Despite tremendous progress toward vaccines for COVID-19, the United States must proceed with a massive federal aid package.

This is urgently needed to help the nation get through a fall and winter with surging infections, widespread shutdowns and financial devastation for many.

Only the federal government can provide the scale of aid needed to help millions of workers and employers.

State and local aid efforts are well intentioned but officials must be realistic. They simply cannot afford to make much difference without depleting funds needed for services, and forcing them to collect more taxes.

What’s mostly needed is Republicans and Democrats in Congress to negotiate in earnest on a relief package, now, and provide crisis leadership that’s not coming from the lame-duck, pouting president.
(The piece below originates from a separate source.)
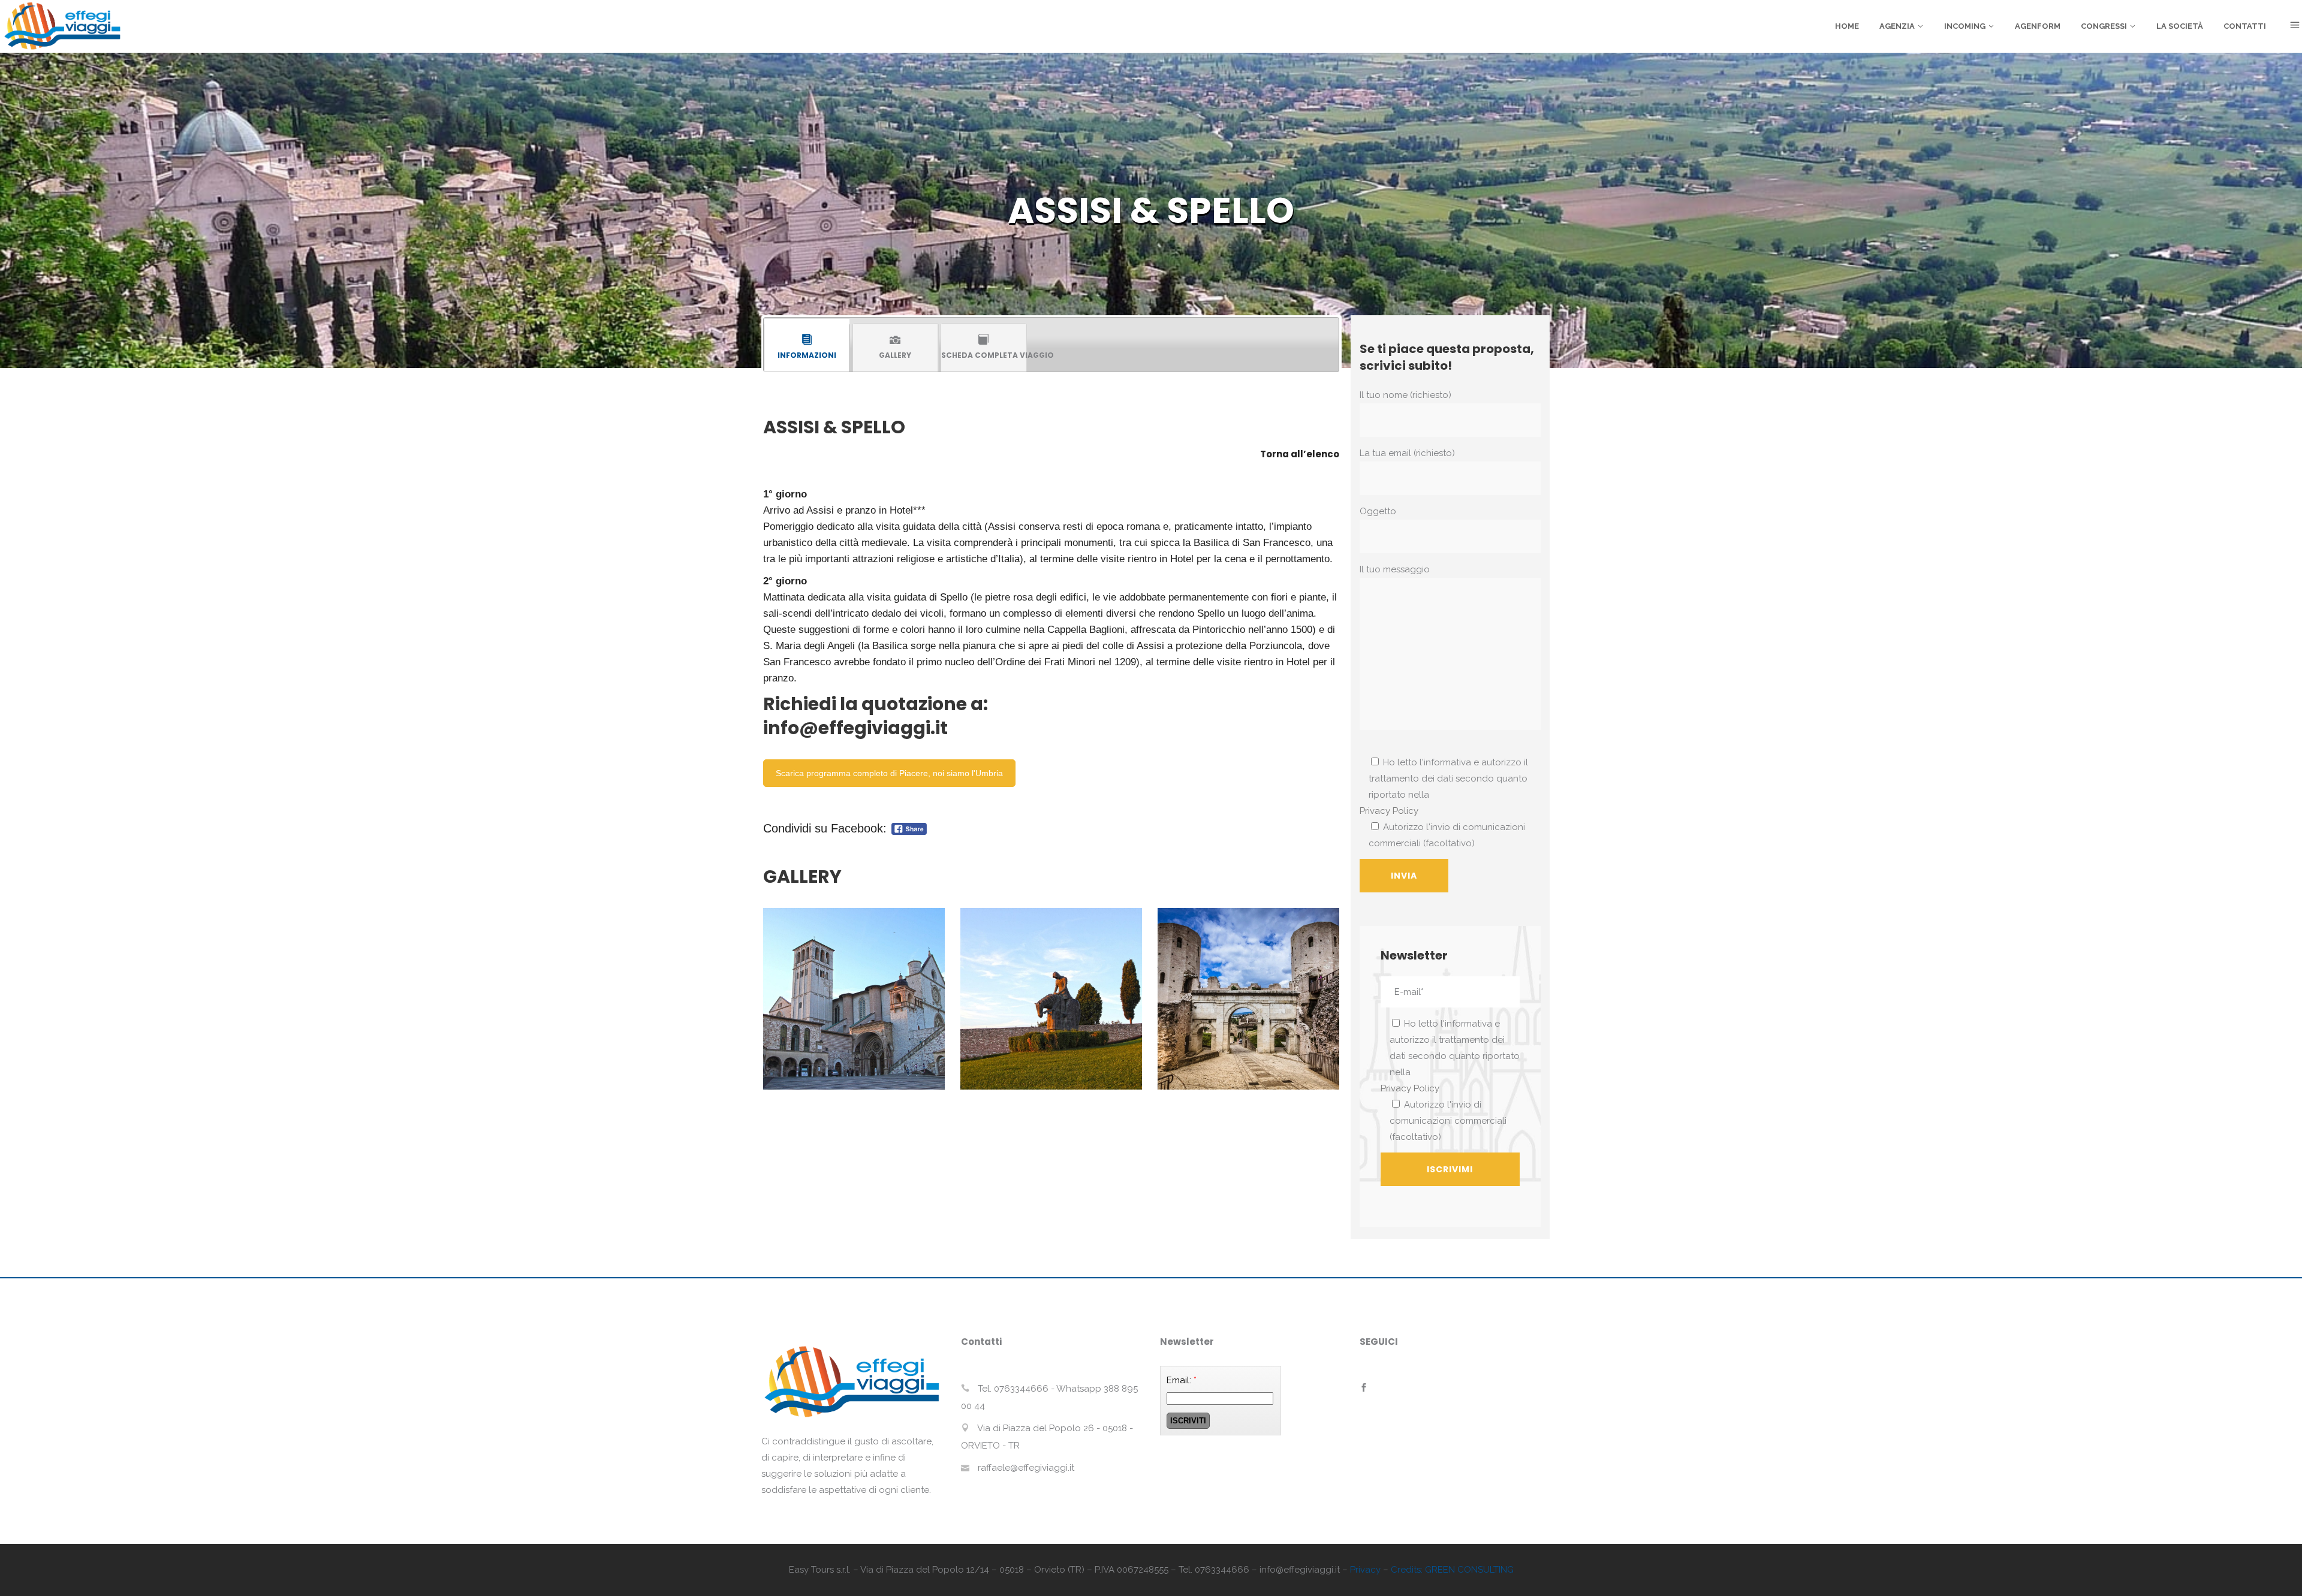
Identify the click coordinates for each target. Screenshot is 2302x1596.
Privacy (1365, 1569)
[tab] (807, 347)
The urgency is underlined by the virus resurgence, prompting Washington’s new shutdown and similar measures in other states.


Gov. Jay Inslee was right to order new restrictions on gatherings and in-person activities for at least the next four weeks.

This will cause hardship — Washington already led the nation in new unemployment claims earlier this month, before Sunday’s shutdown order. But the state must aggressively reduce transmission and deaths and avoid overwhelming hospitals.

There is bipartisan support for such public-health measures.

Republican elected officials in Washington are right to chide Inslee for not involving them more in decision-making. But they can also help by pressuring Republicans in Congress to advance a new relief bill.

The House approved a $2.2 trillion relief package in October, more than the previous $2 trillion in relief that helped the economy along this year. But that proposal is stalled in the Senate, where Majority Leader Mitch McConnell insists on $500 billion, with less for local governments.

Democrats on the Seattle City Council could do their part by cancelling annual 2.9 percent raises for city employees, in the budget now under consideration.

Councilmember Alex Pedersen wisely suggested at least halting the raise for higher paid employees, making at least 80 percent of the city’s median income.


Seattle budgeting may seem unrelated to the national situation, and savings from the raise would be relatively small, a maximum of $38 million.

But when high-profile cities give raises as constituents lose jobs and services, it gives ammunition to McConnell and those arguing for a smaller relief package and less for local governments.

Of course few municipalities are as wealthy and profligate as Seattle. But the city of CHOP has a knack for generating national talking points.

Tension over the size of the relief bill is expected. Lawmakers should negotiate, especially since it will be paid by credit, burdening future generations with massive debt.

But there’s a difference between prudence and miserliness.

The Senate deadlock and delays in providing further aid have become unconscionable, especially with economic shutdowns necessary for public health.

Another relief package cannot wait for the next administration. Further delay mean more people suffering, with many going hungry and losing homes as winter and holidays approach.